Были даже такие, каких нигде не бывает... Розы, лилии всяких цветов, ландыши, фиалки и ещё какие-то чудные, серебристые и золотистые цветы, кто их знает, как и зовутся. И все эти цветы в веночки свиты да в пучки повязаны, а некоторые так веточками разложены, и всё такие роскошные и красивые, аж сияют.

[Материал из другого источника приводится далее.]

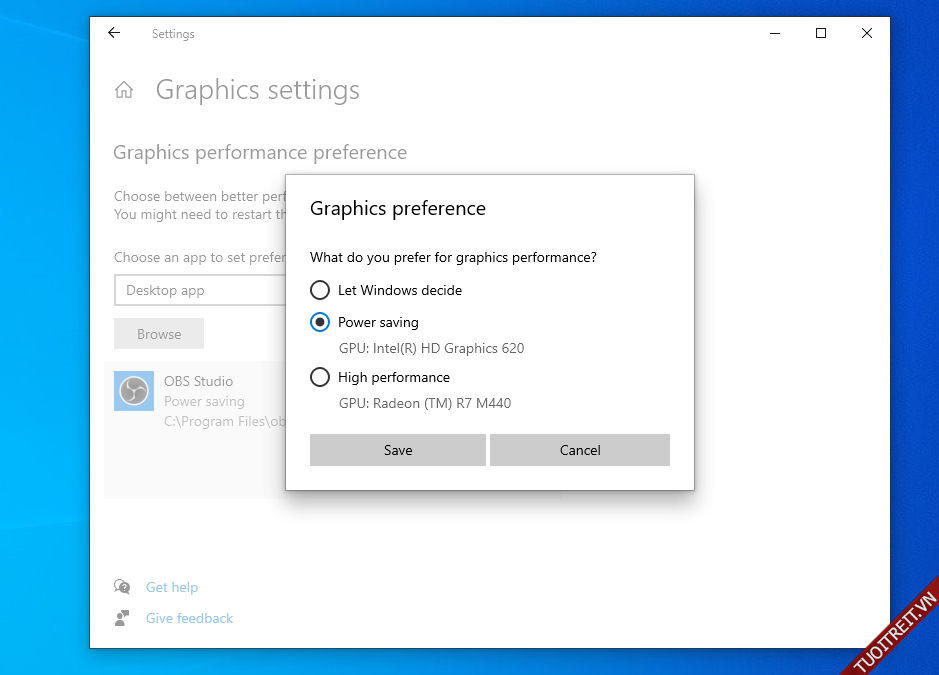
Task: Open the Get help link
Action: tap(172, 587)
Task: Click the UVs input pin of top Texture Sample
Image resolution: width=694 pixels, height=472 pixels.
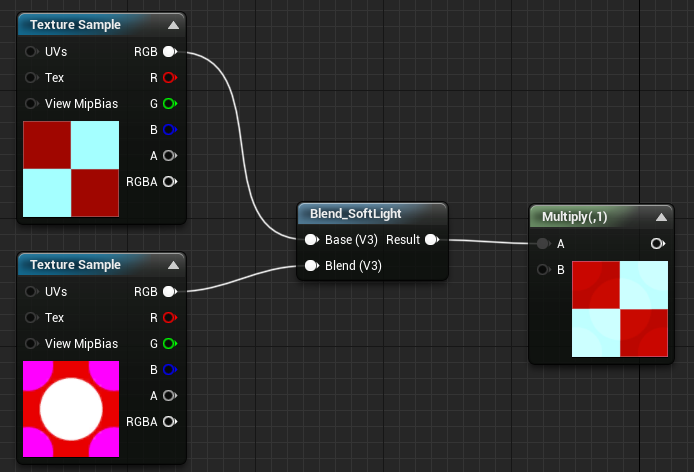Action: [31, 52]
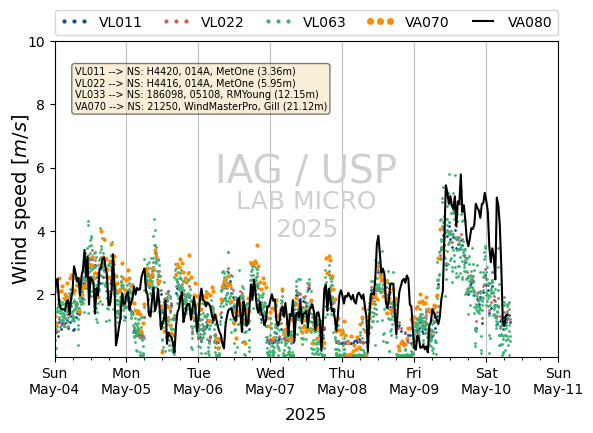Click the Sun May-04 x-axis tick label

click(54, 381)
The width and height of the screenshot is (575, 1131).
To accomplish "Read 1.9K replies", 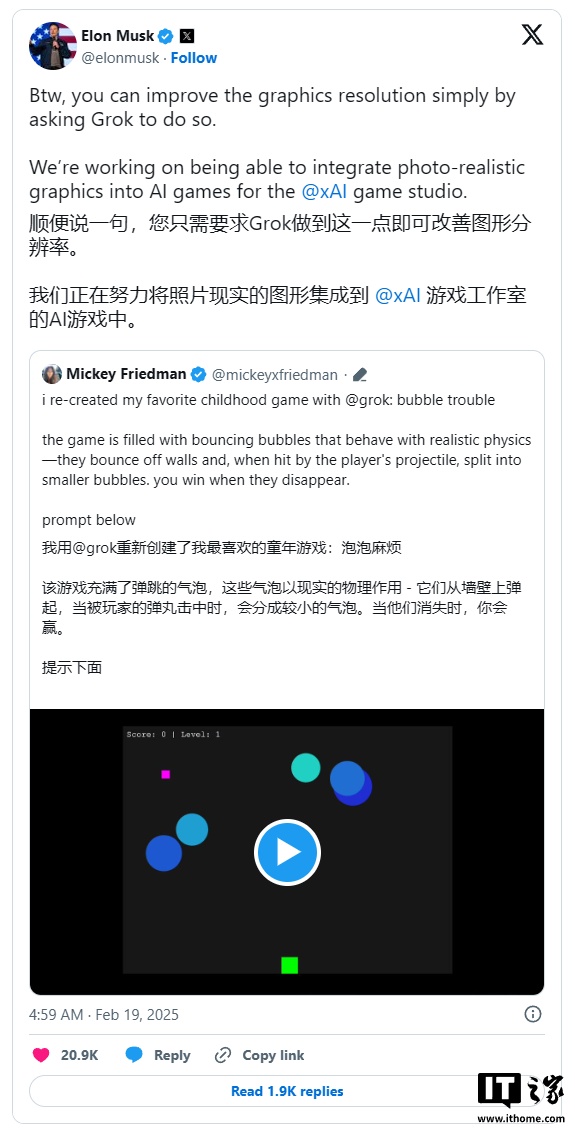I will pyautogui.click(x=287, y=1091).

Павлуша аж руками всплеснул:
— Ах, какие же красивые цветы. Я таких ещё и не видал.
— А вот я тебе покажу, если хочешь, где их делают, — и Лелия поднялась вверх с Павлушей, прямо на четвёртый этаж того же самого каменного дома.
Павлуша глянул, видит, — какая-то комната с голыми стенами, грязными, посреди комнаты длинный стол, ничем не накрытый, а на столе куча разных обрезков, проволок, ваты, ниток, стоят баночки с клеем, в них повтыканы кисточки, в мисочках
разведены краски разные, позолота, и всего того так много, всюду такой беспорядок! За столом, на скамейках, сидят девушки, одетые по-городскому, но слишком бедно, повязанные грязными фартуками; каждая девушка имеет ножнички и много маленьких щипчиков, колодочек, тисочков; перед каждой девушкой лежит куча того обрезья и мелочёвки.
Одни девушки выдавливают острой машинкой листья и лепесточки, другие вставляют проволоку в те листья, третьи красят, четвёртые крахмалят, завивают и расправляют, пятые делают серединки из ваты и ниток, а последние уже клеят лепесточки вместе и делают из них цветок, в конце подрисовывают, поправляют, закручивают — и цветок готов.
Девушки работают молча, быстро, не отрываясь от работы. Они не обращают внимания, что кругом такой грязь и беспорядок, руки у них в краске и клее, — у них нет времени на то обращать внимание, они привыкли к этой работе.